Exercise: Take the records below and set down exactly the lines from the one with "Click the blue Upload image button" to the one with "1316x900 pixels.", ends included; do not copy the pictures.

═══ Record extracts

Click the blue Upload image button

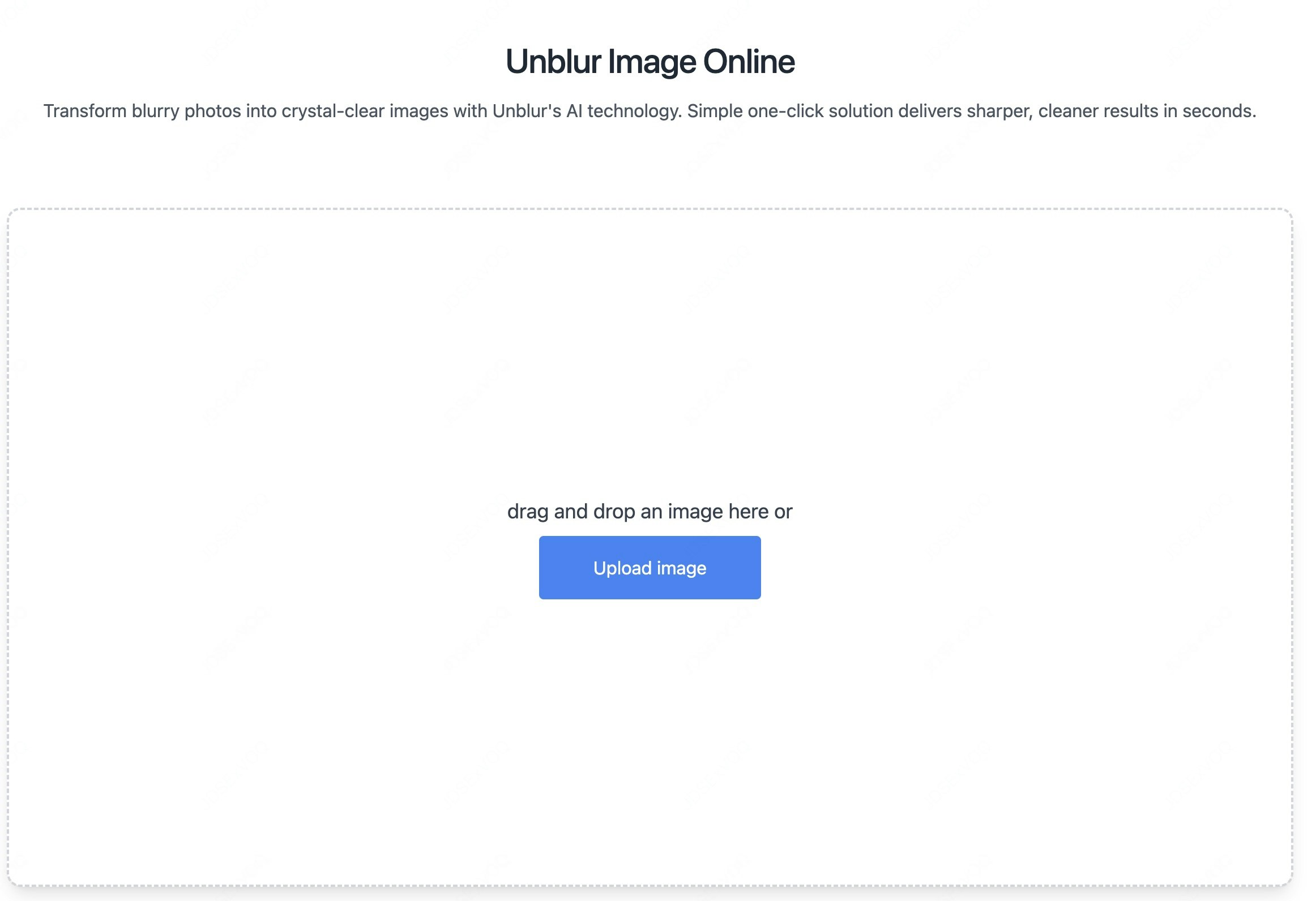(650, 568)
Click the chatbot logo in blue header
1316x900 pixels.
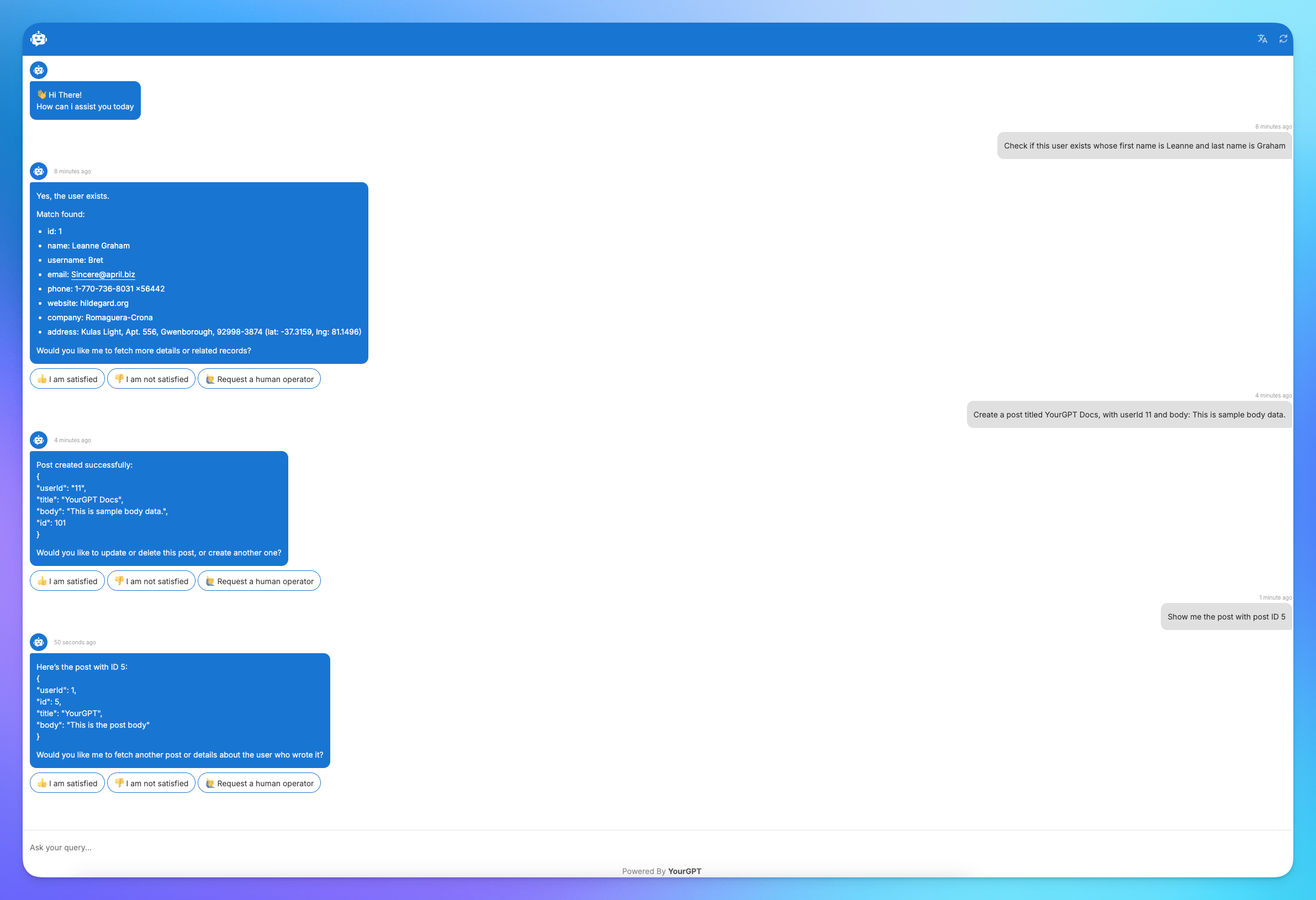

══════
═══ Record extracts

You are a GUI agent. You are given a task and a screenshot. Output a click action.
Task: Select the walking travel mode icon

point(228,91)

══════
═══ Record extracts

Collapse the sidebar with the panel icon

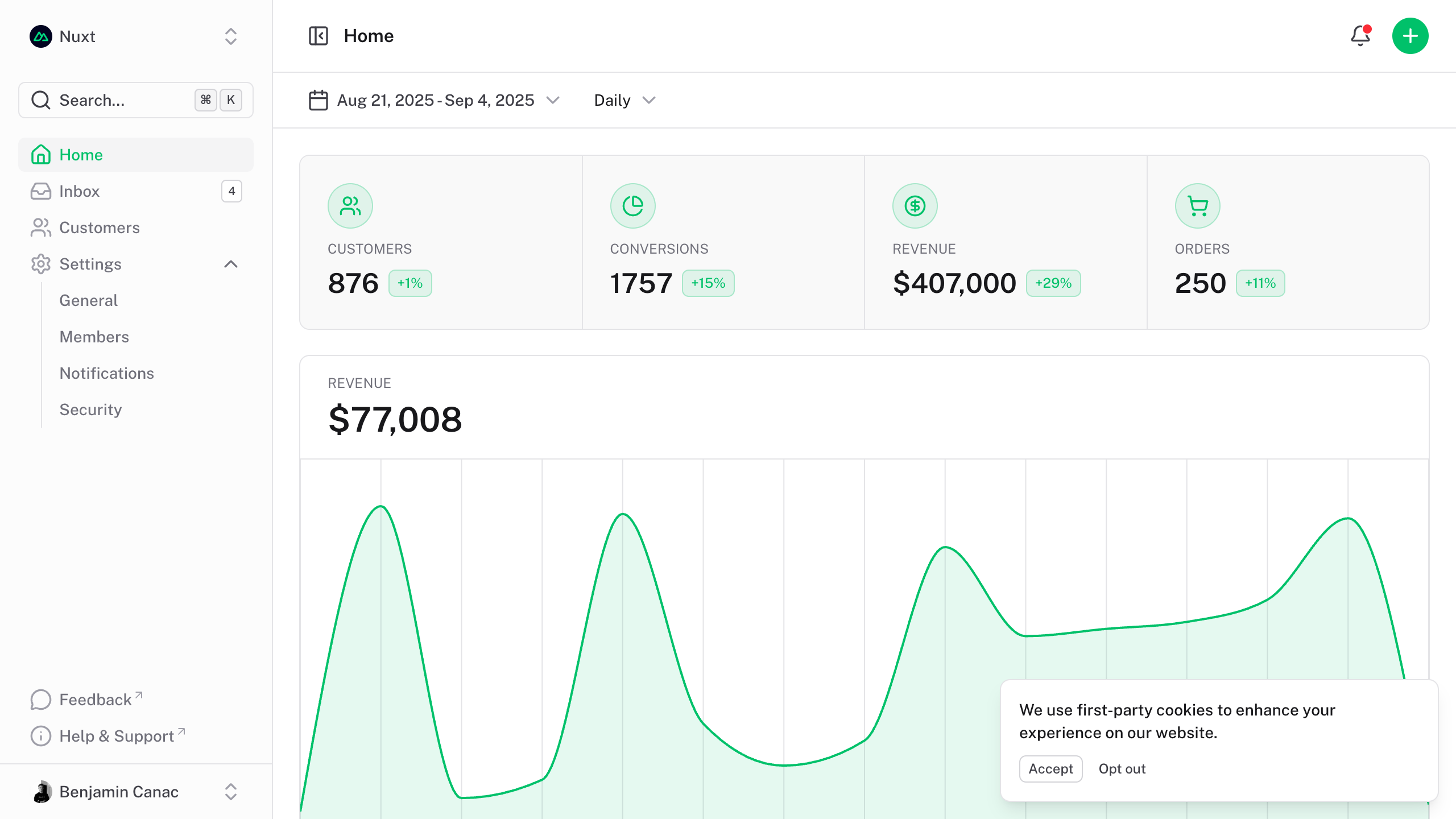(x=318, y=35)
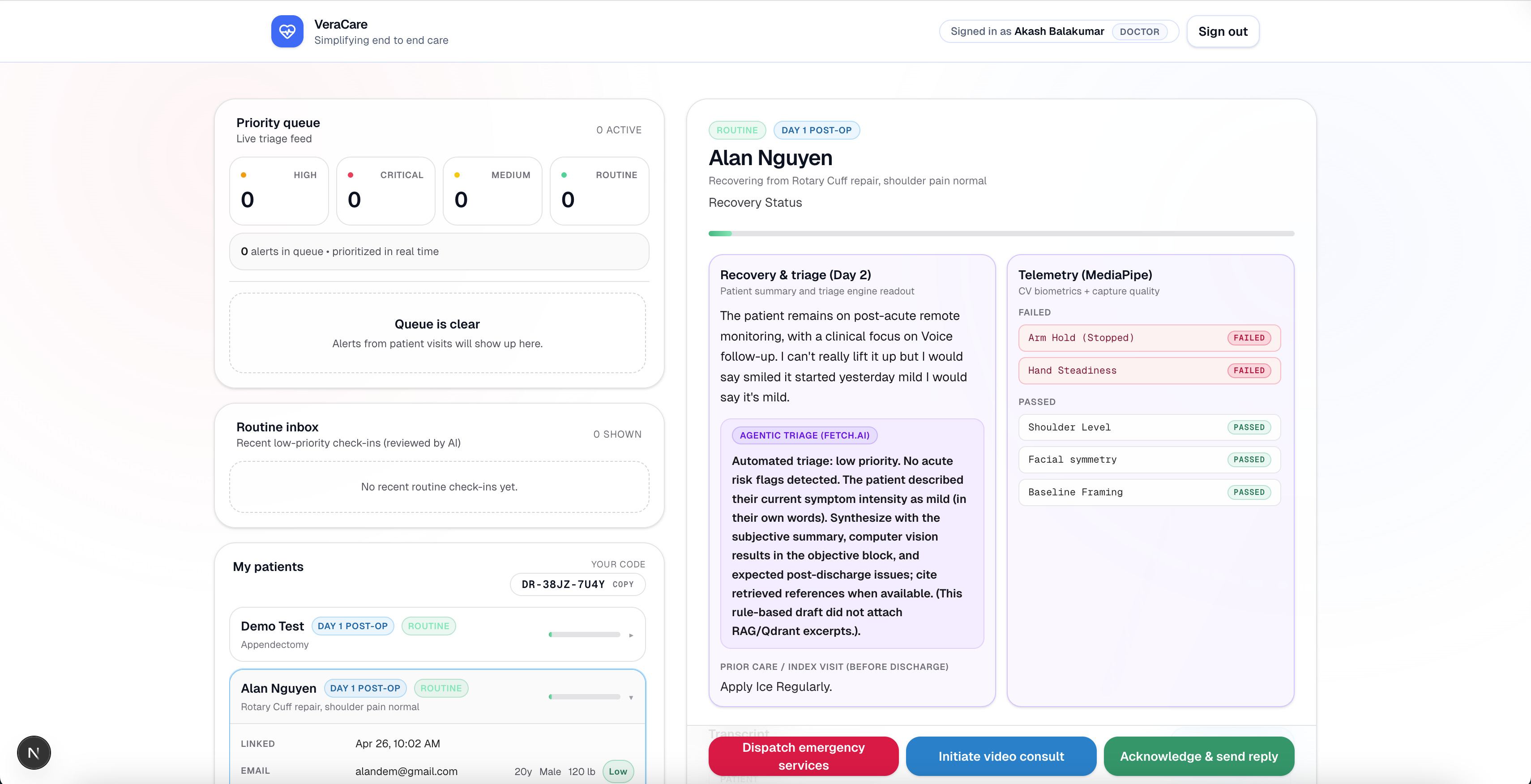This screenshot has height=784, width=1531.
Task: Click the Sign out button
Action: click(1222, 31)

══════

Response:
Click the blue Upload image button

(650, 568)
Click the chatbot logo in blue header
1316x900 pixels.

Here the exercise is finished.